##### SUPPLIED RECORDS

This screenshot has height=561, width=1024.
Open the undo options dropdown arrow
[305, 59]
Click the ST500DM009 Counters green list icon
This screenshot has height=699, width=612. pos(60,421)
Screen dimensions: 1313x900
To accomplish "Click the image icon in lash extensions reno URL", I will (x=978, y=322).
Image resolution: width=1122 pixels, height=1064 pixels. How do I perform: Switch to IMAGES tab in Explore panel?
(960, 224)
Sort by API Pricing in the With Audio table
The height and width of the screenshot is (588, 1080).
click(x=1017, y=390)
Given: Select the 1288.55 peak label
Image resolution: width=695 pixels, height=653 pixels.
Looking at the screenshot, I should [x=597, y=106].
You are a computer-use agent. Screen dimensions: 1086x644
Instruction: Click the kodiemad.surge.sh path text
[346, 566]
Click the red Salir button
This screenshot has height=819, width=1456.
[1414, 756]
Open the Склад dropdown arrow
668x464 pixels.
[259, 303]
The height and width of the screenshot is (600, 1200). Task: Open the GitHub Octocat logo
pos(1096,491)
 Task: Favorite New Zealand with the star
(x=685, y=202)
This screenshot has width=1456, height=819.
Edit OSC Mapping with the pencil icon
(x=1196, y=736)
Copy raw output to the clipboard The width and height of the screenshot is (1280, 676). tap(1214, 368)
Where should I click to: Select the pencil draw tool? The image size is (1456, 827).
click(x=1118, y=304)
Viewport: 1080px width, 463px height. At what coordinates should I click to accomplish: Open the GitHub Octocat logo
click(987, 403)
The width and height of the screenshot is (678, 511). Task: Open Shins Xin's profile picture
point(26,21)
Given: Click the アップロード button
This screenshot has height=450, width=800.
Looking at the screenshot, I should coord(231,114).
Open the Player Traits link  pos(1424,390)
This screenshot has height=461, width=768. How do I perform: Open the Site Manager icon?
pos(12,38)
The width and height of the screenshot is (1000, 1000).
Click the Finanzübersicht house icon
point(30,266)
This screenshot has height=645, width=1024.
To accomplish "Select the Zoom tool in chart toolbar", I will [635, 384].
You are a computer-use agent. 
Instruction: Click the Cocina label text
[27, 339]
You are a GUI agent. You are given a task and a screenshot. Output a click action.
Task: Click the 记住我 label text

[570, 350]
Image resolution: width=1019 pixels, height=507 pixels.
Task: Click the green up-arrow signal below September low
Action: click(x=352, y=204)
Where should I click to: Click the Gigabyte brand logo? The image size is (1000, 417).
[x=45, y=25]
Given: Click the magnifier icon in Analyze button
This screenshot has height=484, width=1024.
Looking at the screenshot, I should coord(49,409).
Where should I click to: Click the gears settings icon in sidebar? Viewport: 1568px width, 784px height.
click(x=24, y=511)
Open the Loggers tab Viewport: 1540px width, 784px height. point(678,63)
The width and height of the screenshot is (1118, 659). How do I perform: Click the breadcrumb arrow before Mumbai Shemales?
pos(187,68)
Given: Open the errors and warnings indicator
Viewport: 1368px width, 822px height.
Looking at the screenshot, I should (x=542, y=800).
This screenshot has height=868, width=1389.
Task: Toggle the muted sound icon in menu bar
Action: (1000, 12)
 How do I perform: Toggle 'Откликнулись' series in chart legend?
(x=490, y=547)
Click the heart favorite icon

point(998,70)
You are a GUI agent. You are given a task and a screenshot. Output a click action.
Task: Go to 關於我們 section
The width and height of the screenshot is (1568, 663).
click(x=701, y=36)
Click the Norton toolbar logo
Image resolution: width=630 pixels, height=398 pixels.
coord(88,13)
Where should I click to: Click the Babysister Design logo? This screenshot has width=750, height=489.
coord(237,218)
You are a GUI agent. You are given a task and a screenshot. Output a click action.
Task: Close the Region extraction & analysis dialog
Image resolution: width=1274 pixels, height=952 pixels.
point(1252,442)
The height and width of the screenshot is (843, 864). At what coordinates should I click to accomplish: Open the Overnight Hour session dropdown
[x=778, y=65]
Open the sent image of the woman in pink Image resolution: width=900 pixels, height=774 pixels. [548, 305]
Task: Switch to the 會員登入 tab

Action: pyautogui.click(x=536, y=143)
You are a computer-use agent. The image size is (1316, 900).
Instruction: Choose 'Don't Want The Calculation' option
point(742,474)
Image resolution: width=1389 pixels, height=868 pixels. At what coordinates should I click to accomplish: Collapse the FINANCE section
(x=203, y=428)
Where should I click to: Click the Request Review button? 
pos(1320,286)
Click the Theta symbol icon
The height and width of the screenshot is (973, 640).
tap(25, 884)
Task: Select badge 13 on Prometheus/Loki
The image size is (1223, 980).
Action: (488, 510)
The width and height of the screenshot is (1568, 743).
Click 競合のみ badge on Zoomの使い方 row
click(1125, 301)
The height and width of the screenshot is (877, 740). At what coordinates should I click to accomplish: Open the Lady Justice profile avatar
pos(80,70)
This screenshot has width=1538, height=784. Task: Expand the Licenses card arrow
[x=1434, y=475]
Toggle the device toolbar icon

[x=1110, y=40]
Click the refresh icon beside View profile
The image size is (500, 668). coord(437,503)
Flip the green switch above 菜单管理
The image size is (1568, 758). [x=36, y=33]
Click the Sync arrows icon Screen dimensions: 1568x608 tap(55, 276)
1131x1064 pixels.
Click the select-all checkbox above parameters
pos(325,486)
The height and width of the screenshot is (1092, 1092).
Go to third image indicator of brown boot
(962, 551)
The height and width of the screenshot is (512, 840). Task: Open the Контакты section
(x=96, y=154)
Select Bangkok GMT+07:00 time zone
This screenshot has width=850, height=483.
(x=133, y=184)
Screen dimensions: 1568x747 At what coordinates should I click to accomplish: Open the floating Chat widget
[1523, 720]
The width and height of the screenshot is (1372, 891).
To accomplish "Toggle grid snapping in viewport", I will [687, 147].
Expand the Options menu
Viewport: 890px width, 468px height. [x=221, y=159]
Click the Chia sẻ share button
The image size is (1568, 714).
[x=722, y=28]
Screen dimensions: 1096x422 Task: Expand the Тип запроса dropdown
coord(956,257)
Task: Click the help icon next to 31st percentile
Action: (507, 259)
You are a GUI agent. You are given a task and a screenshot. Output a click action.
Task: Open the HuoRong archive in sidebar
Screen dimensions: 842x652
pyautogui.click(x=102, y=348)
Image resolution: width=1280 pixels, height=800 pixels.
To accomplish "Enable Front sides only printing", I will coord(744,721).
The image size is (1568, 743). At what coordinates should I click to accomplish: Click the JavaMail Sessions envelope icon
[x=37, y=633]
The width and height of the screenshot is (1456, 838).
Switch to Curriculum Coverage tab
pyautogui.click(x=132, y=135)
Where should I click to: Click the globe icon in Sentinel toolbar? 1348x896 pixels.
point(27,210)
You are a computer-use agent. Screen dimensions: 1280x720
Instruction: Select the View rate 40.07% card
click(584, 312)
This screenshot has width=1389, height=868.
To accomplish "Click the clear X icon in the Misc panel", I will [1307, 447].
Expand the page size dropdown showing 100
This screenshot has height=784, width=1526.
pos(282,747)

##########

#### THE PROBLEM:
Reproduce the lines between the one holding "Toggle the device toolbar icon" and the one holding "[1523, 720]", inclusive, swapping "icon" for "button" wherever it occurs and leaving everything else unchanged.

#### WRITTEN ANSWER:
Toggle the device toolbar button

[x=1110, y=40]
Click the refresh button beside View profile
The image size is (500, 668). coord(437,503)
Flip the green switch above 菜单管理
The image size is (1568, 758). [x=36, y=33]
Click the Sync arrows button Screen dimensions: 1568x608 tap(55, 276)
1131x1064 pixels.
Click the select-all checkbox above parameters
pos(325,486)
The height and width of the screenshot is (1092, 1092).
Go to third image indicator of brown boot
(962, 551)
The height and width of the screenshot is (512, 840). Task: Open the Контакты section
(x=96, y=154)
Select Bangkok GMT+07:00 time zone
This screenshot has width=850, height=483.
(x=133, y=184)
Screen dimensions: 1568x747 At what coordinates should I click to accomplish: Open the floating Chat widget
[1523, 720]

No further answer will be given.